--- Text ---

At long last, there’s some surprise good news on the economy as the inflation juggernaut slows to 9.9%, the first fall in over a year. The decrease from 10.1% in July to 9.9% in August, defied predictions as experts expected a slight increase to 10.2%.

The drop was mainly due to falling prices at the pumps as petrol inflation dropped from 42.9% in July to 30.2% in August. Victoria Scholar, Head of Investment at interactive investor, commented on petrol prices that, “Underlying that movement has been a 25% fall in oil prices since the June highs amid concerns about a weaker demand outlook as the global economy cools.”

However, despite the fall in inflation, there’s still a tough winter in store for many families. Food inflation increased from 12.6% in July to 13.1% in August and the cost of clothing and average rents also increased.

Inflation likely to rise further

We’re not out of the woods yet, as these inflation figures don’t yet include the latest round of energy price increases, due in October. The average price of energy is due to rise from the previous energy cap of £1,971 to £2,500, an increase of 26.8%.

But energy price inflation will be lower than many feared as Liz Truss’s energy support measures, announced last week, put the brakes on price rises over the winter. Some analysts predicted average energy bills would hit over £7,000 by April 2023, but instead households can breathe a sigh of relief, with energy capped at £2,500 (based on average household energy usage) for the next two years.

However, the medium-term picture is more complex. Although the support measures should ease short-term inflationary pressures, in the medium term they could mean the period of high inflation lasts for longer. Support for bills coupled with tax cuts could result in sustained inflation over a longer period, as consumers have more money to spend over the months and years ahead.

--- Data rows ---

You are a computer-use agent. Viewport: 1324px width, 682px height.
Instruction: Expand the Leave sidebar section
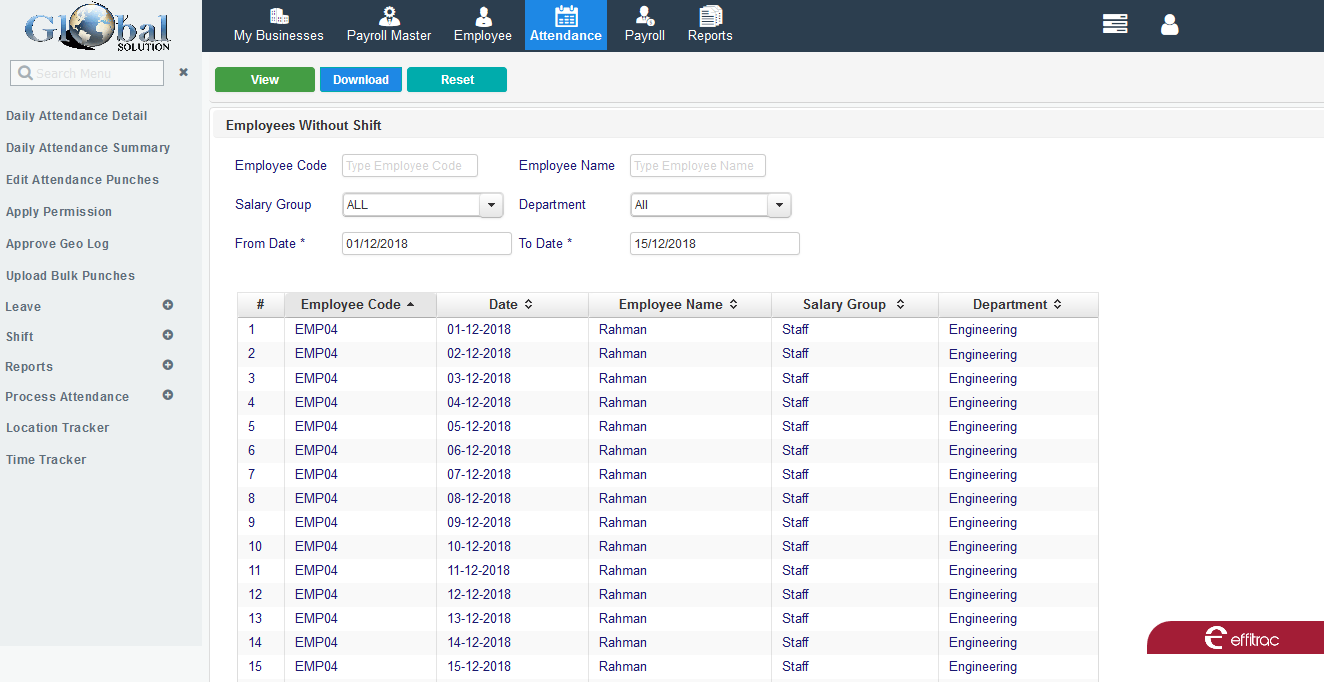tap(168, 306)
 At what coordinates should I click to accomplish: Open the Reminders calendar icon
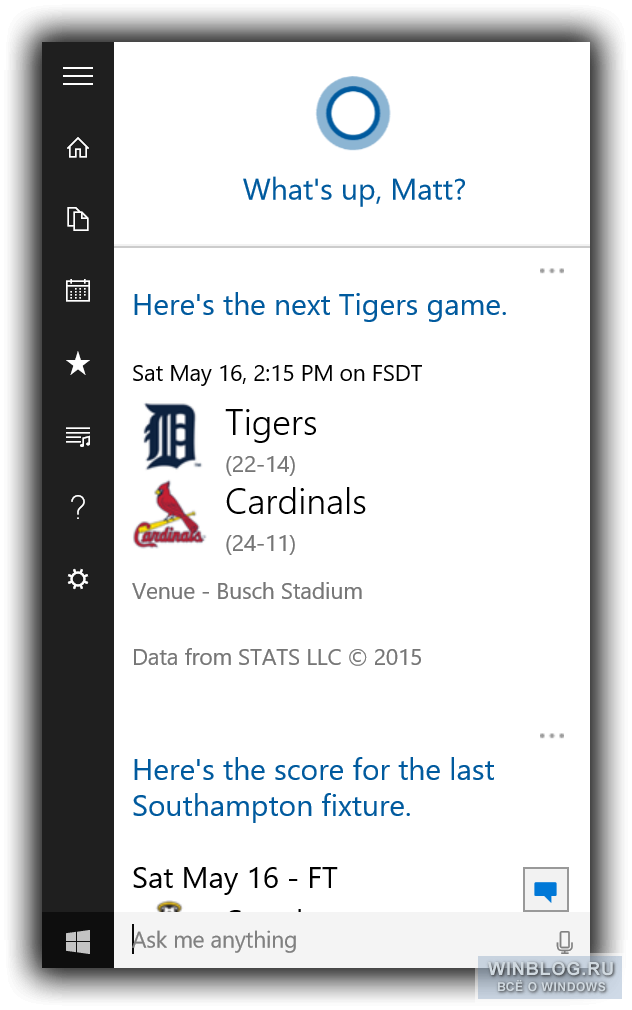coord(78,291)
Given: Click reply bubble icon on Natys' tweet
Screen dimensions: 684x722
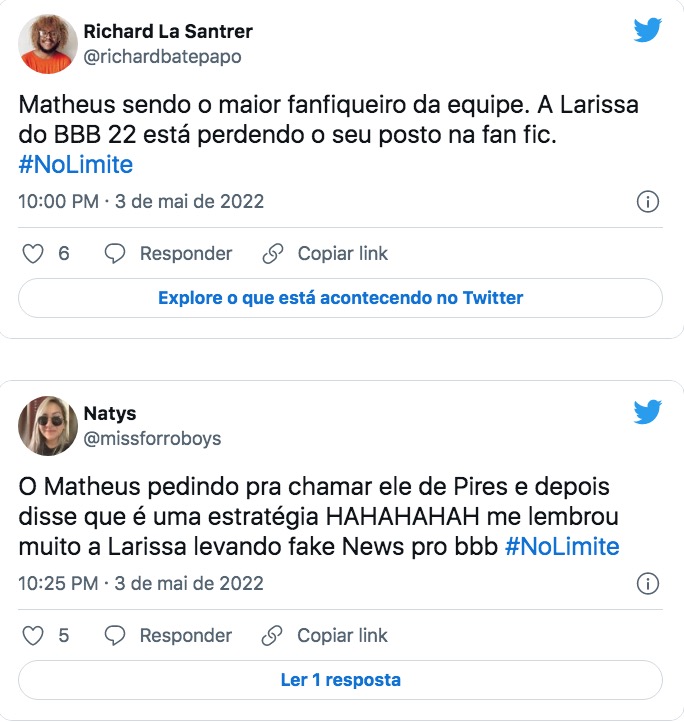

---

Task brief
Write out again, word for word, the part of the inflation article starting with "The drop was" and going on through "rents also increased.".

Answer to this problem
The drop was mainly due to falling prices at the pumps as petrol inflation dropped from 42.9% in July to 30.2% in August. Victoria Scholar, Head of Investment at interactive investor, commented on petrol prices that, “Underlying that movement has been a 25% fall in oil prices since the June highs amid concerns about a weaker demand outlook as the global economy cools.”

However, despite the fall in inflation, there’s still a tough winter in store for many families. Food inflation increased from 12.6% in July to 13.1% in August and the cost of clothing and average rents also increased.